Infectious pancreatic necrosis virus (IPNV) is the type species of the genus Aquabirnavirus and the causative agent of infectious pancreatic necrosis, a severe infection of juvenile salmonid fish that causes significant economic losses to the aquaculture industry. Due to its ecological impact, effort has gone into the study of both IPNV biology and the pathogenesis of the disease (1). Aquabirnaviruses belong to the Birnaviridae family, which also includes infectious bursal disease virus (IBDV), a member of the genus Avibirnavirus that infects young chickens (2, 3). IPNV and IBDV are the best-characterized birnaviruses, and members of this family have a number of unique features in common, such as their bisegmented double-stranded RNA (dsRNA) genome (segments are denoted A and B), which is packaged in a nonenveloped single-shelled icosahedral capsid around 700 Å in diameter (4).
Genome segment B encodes VP1, the RNA-dependent RNA polymerase (RdRP), which is present in the virion in two forms: as a free protein and as VPg, covalently attached to the 5′ end of the two genomic segments (5–7). Birnavirus polymerases possess a noncanonical active site, where the viral RNA polymerase sequence motifs A-B-C are reordered C-A-B (8–10). Furthermore, for IPNV, it has been shown that mutation of the N-terminal serine residue (S2) abolishes the ability of VP1 to form covalent RNA polymerase complexes, suggesting that the extreme N terminus is the site of attachment to the RNA genome and formation of VPg (9).

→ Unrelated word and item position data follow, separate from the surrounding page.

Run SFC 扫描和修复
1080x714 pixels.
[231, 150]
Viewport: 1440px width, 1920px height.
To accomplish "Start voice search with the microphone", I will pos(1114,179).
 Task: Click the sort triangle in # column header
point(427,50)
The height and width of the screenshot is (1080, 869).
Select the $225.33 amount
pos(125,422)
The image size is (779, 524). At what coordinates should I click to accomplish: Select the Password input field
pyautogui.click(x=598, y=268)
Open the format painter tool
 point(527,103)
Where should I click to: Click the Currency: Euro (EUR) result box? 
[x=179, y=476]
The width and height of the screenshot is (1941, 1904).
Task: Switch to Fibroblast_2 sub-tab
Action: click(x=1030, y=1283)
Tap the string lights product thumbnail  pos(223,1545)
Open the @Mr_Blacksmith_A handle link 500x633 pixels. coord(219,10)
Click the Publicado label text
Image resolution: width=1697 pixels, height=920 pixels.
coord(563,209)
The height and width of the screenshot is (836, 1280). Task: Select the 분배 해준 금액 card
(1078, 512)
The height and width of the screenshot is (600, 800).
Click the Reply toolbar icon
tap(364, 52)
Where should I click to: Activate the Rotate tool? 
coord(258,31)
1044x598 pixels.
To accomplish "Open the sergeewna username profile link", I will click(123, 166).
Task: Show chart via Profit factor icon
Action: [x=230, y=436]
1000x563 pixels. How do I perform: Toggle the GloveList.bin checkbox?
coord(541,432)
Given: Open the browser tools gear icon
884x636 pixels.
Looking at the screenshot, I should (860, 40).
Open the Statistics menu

Genome segment A encodes the polyprotein pVP2-VP4-VP3, which is cotranslationally cleaved by the virus-encoded protease VP4, releasing pVP2 and VP3 (11–13). The precursor pVP2 undergoes further processing to give mature VP2 (14, 15), the main viral structural protein, arranged as 260 homotrimers that form the T=13 laevo lattice of the capsid (16, 17).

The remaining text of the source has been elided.